Two that I remember fondly were Susan Dibble and Harry Streep. Dibble's 1976 "Sextet Foranna" looked as if it had been inspired by gorilla movement. Six dancers crouched, stamped, loped and swung their way from one point to another, pausing occasionally for lumbering embraces as they passed through groupings that might have been assembled by Rodin. This was the kind of implicit story, springing from pure movement and without a plot, that dance can tell so singularly. And I remember Streep -- yes, his sister is an actress -- and his Human Arms troupe in the mid-70's for their fresh, clean-lined dance and stories of everyday people told with engaging modesty and performed with the gutsy unaffected energy of basketball players.
Both Dibble and Streep went on to other careers in the arts. Jones became an internationally celebrated choreographer. You could see that coming very early on in his 1976 "Everybody Works," a solo in which the tall, slender dancer wore high Kabuki-style clogs that made even simple walks about the stage seem awkward and risky.
The movement was about as simple as movement can be. But in those moves -- careful, precise and seething with barely contained emotion that powerfully suggested the complicated adaptation of someone, black like Jones, to a society in which he will always be "different." There was in the dance something of the cutting social commentary of work by Eleo Pomare, another of Louise's finds, but tempered to steel by stark post-modernism. Whether or not Jones intended his solo to be experienced in that way, "Everybody Works" instantly communicated the inherent metaphoric power of dance.

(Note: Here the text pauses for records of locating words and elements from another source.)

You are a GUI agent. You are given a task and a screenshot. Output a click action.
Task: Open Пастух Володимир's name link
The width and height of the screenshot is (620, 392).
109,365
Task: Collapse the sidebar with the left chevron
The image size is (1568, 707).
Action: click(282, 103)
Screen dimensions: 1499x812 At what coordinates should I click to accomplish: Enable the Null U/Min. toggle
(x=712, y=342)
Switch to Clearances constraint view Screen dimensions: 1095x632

Louise left Clark Center in 1986, after 16 years. The Center closed in 1989. It is almost impossible to imagine an Edele, a Louise or a Clark Center putting down roots today in New York's less adventurous dance scene. When I think today of Louise, it seems remarkable that she ended up so passionately in love with dance and people. She had come to Clark Center from careers as a city welfare worker and the manager of the June Taylor Dance School, where the high-kicking Taylor dancers, featured on television revues of the 1950's and 60's.
Louise once told me of a indelible experience when, at 18, she returned to ballet training. She was short and compact. Not a "dancer's body." And so she was ignored until, as her body curved into a deep back-bend, the teacher announced "Look, it can move."

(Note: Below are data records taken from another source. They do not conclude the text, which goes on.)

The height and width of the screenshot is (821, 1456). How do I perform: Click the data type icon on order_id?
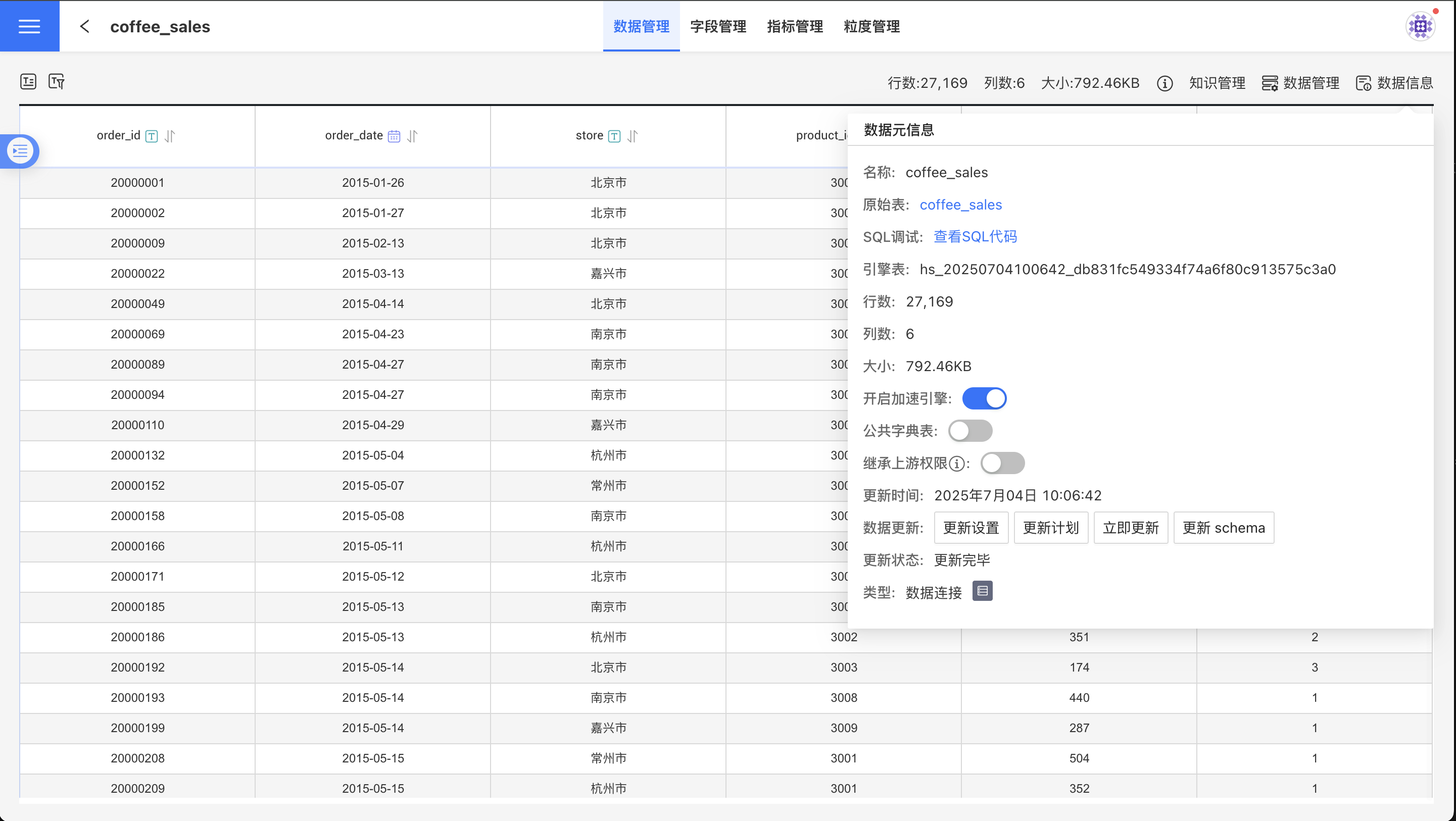pyautogui.click(x=152, y=136)
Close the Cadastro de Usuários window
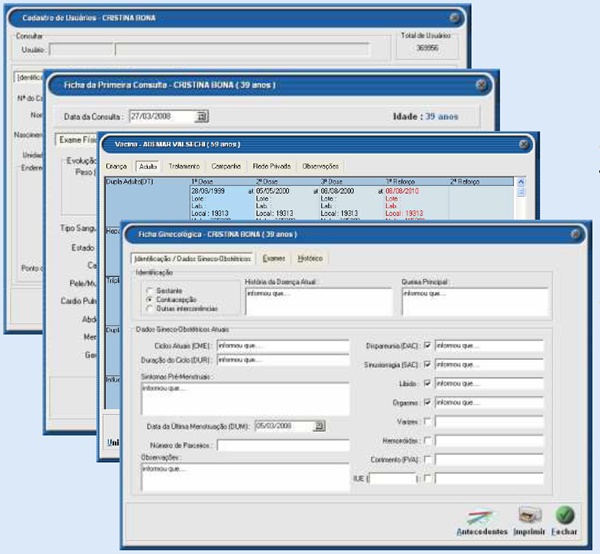 pos(455,18)
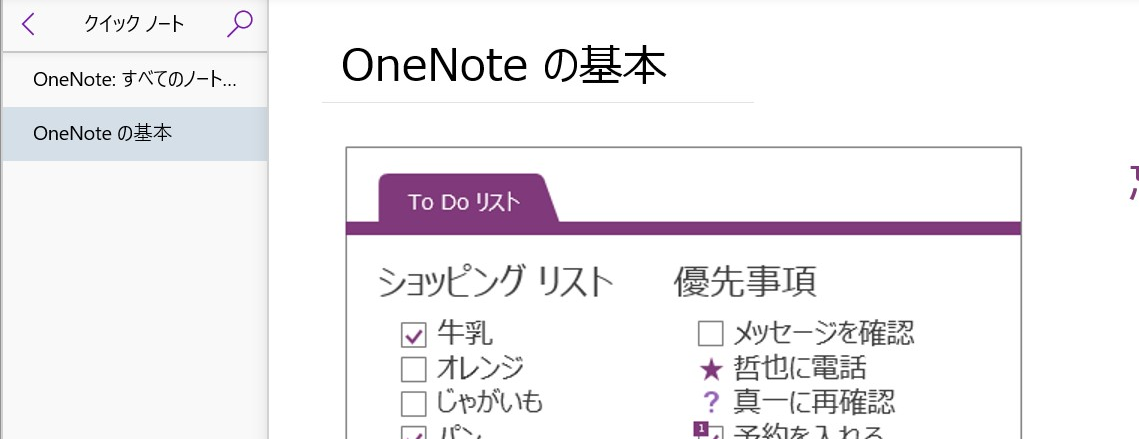Check the メッセージを確認 checkbox

click(x=710, y=334)
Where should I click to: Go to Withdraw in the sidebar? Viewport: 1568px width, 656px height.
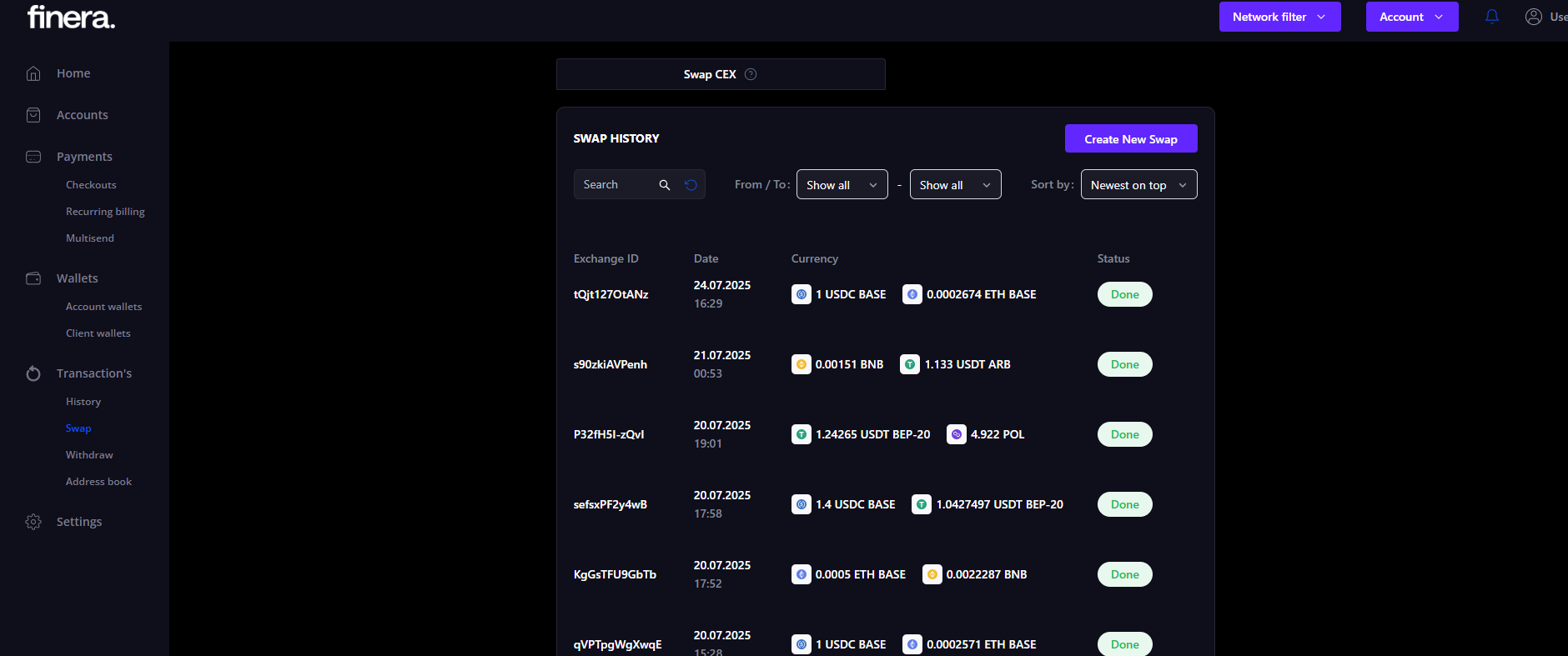click(x=89, y=455)
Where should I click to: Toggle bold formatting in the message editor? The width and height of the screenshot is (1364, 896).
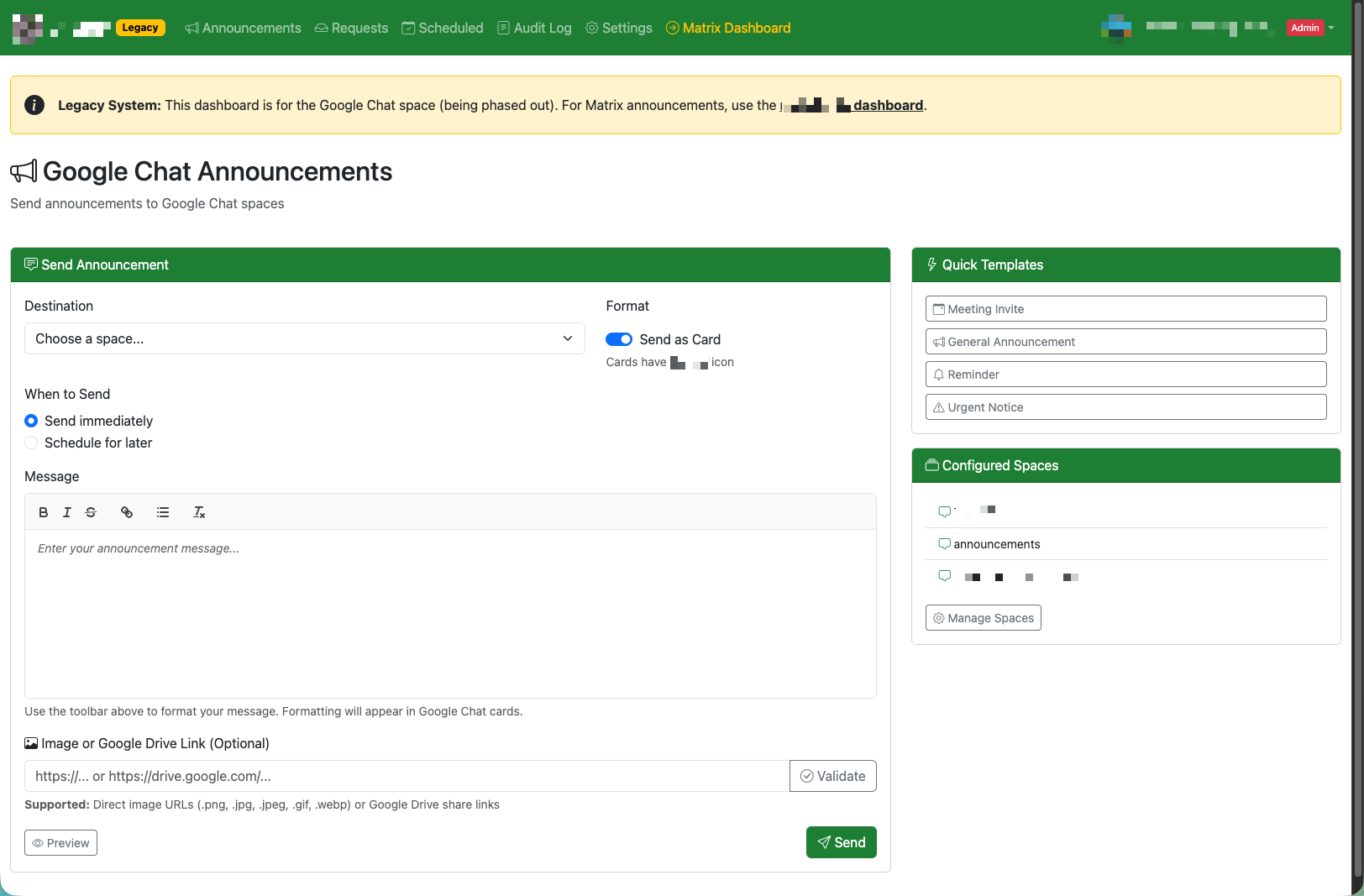tap(43, 512)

Louise, Edele and Clark Center gave dancers the chance to move, to create, whether or not they had the right kind of build, skin color or bank account. It was an incredibly rich experience for dancegoers like me, a feast of just about every kind of dance in the most welcoming of atmospheres. Risks were taken and certainly there were some dismal failures. But the Center offered everyone the opportunity to take chances, on stage or in the audience.
Anna Kisselgoff once described Clark Center as "a state of mind" as much as a physical space. That it was. And how lucky we all were.
(Jennifer Dunning has written for publications including the New York Times, where she was a staff dance and general culture writer. She is the author of Alvin Ailey: A Life in Dance, and books on Geoffrey Holder and the School of American Ballet. She lives in NYC. )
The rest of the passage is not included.